***** TASK MATERIAL
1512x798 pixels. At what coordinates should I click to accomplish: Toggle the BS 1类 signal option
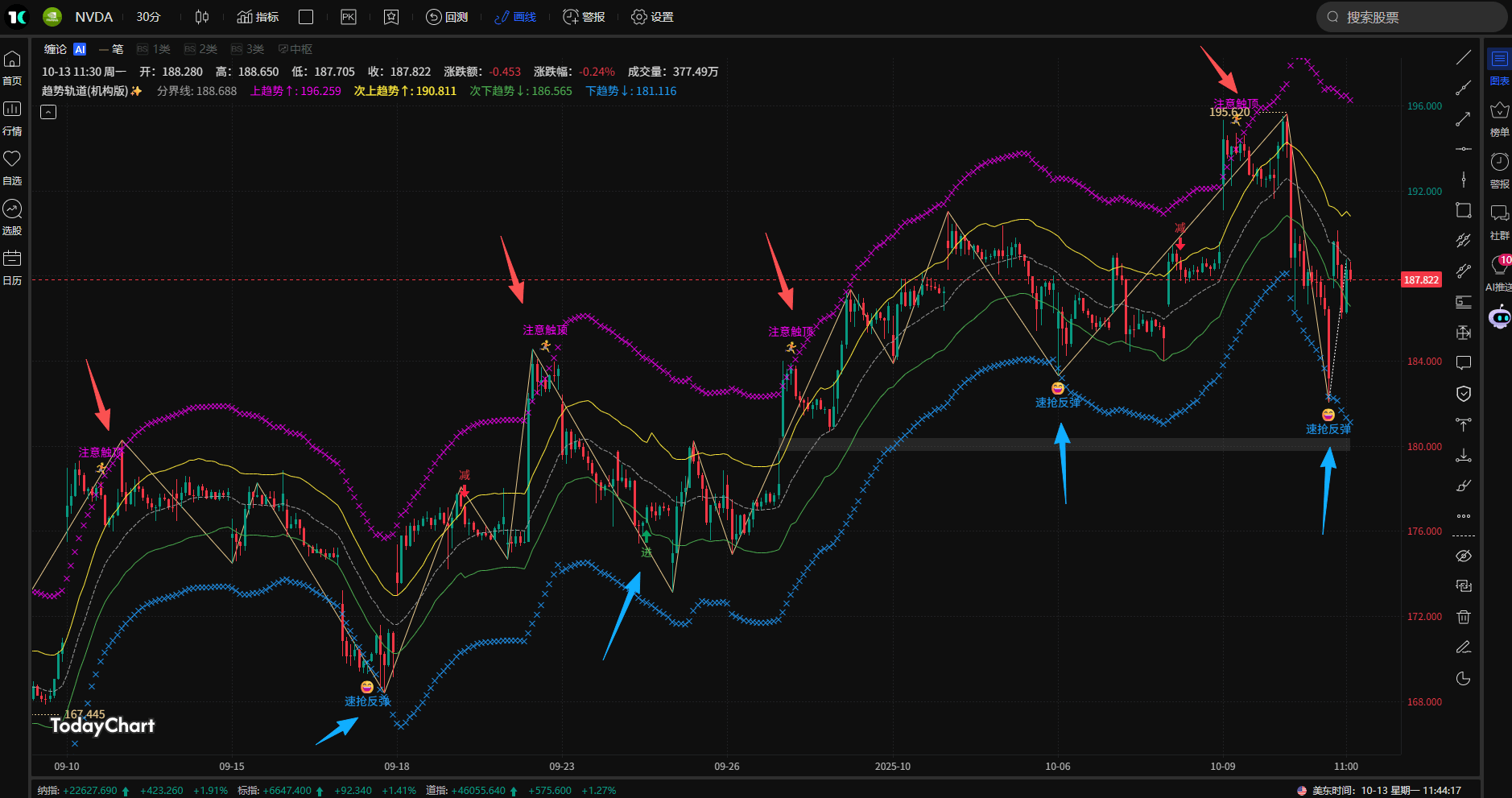154,49
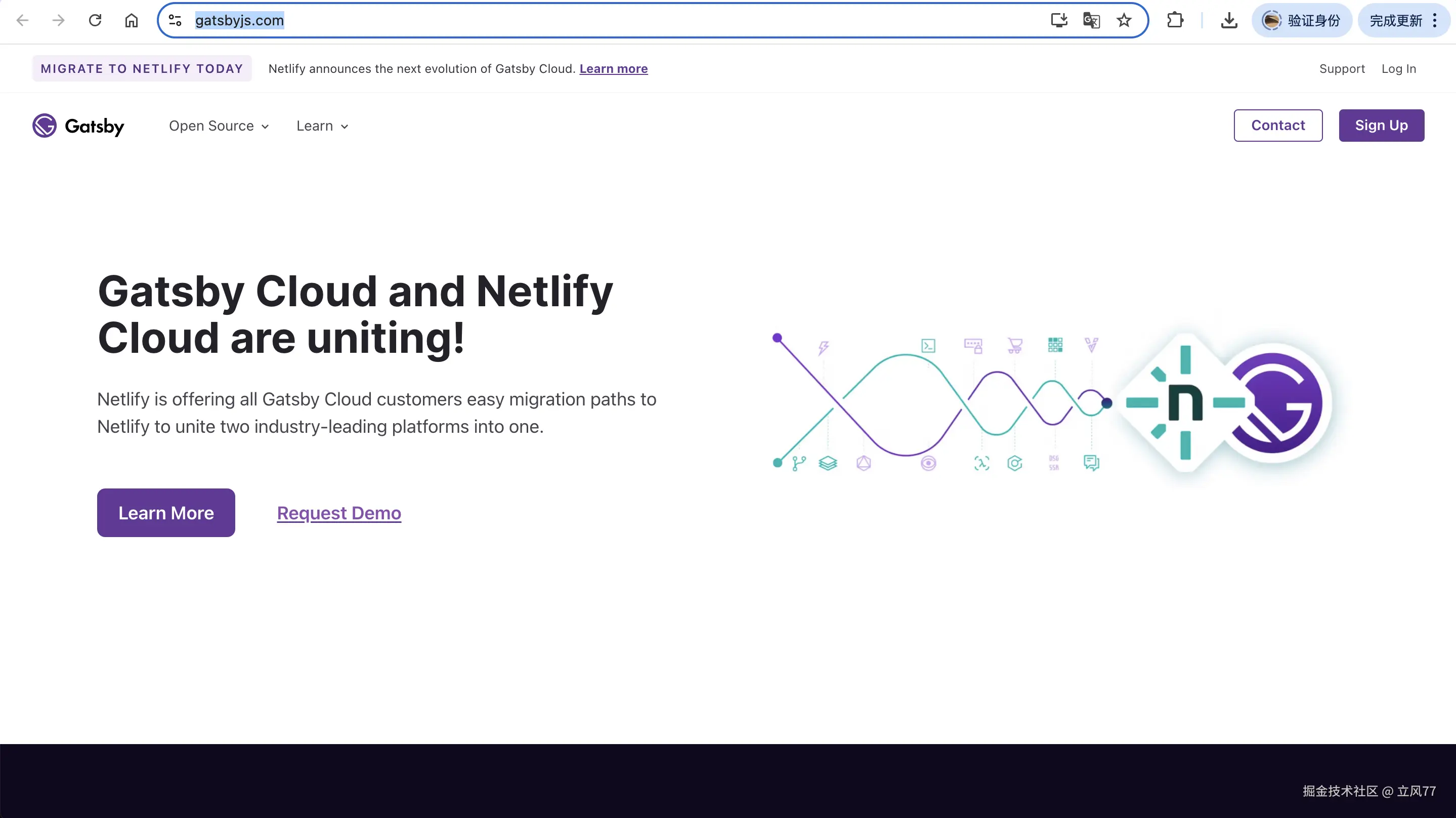Open the browser downloads icon

1229,20
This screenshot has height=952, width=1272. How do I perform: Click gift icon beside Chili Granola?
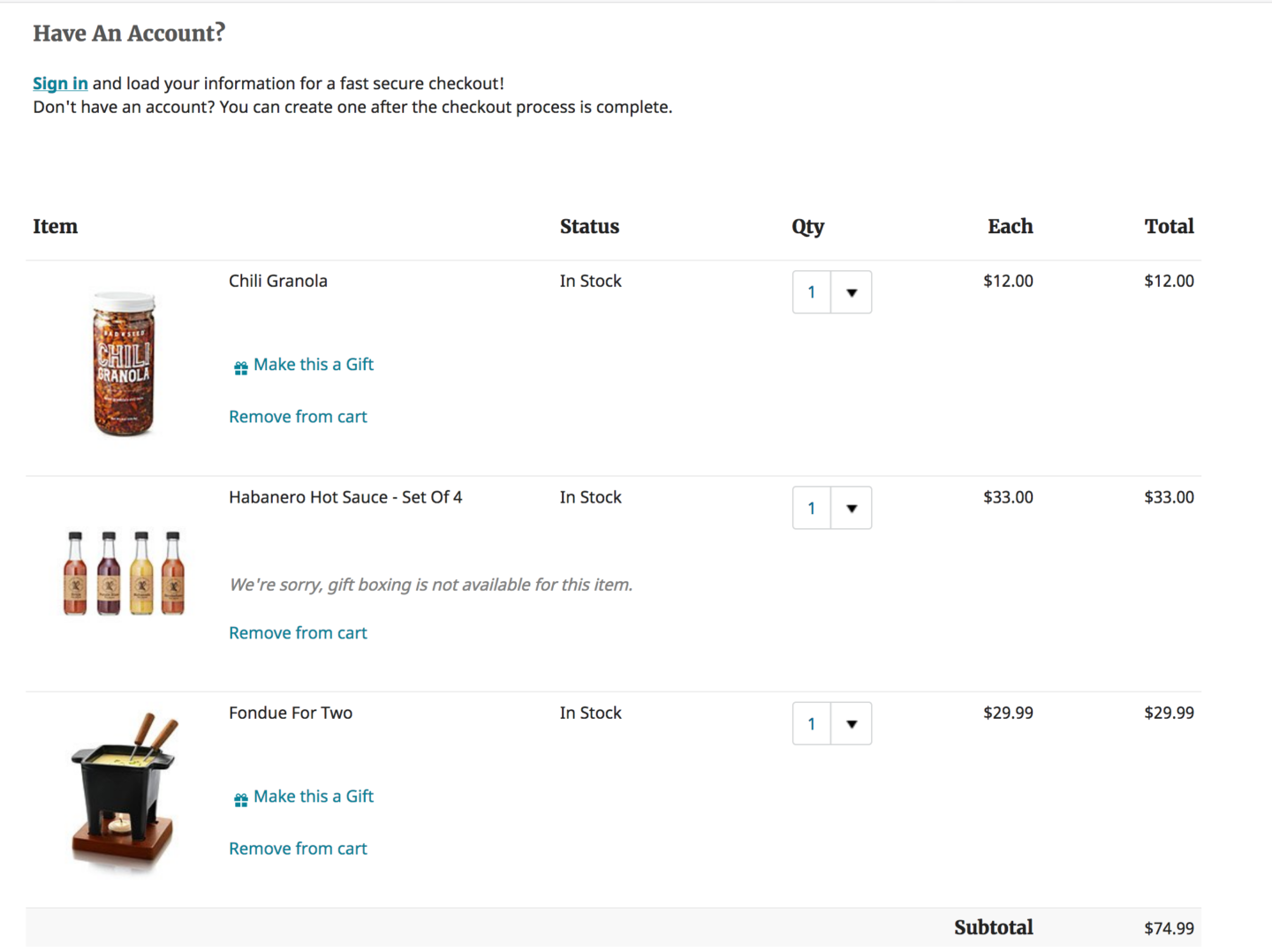pos(240,368)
**********
AIM OF THE TASK –
Retype all of the lines above word for word, but leave out the pictures.

RESULT –
1512x798 pixels. At what coordinates should I click to accomplish: Toggle the BS 1类 signal option
154,49
Open the browser downloads icon

1229,20
This screenshot has height=952, width=1272. How do I perform: Click gift icon beside Chili Granola?
pos(240,368)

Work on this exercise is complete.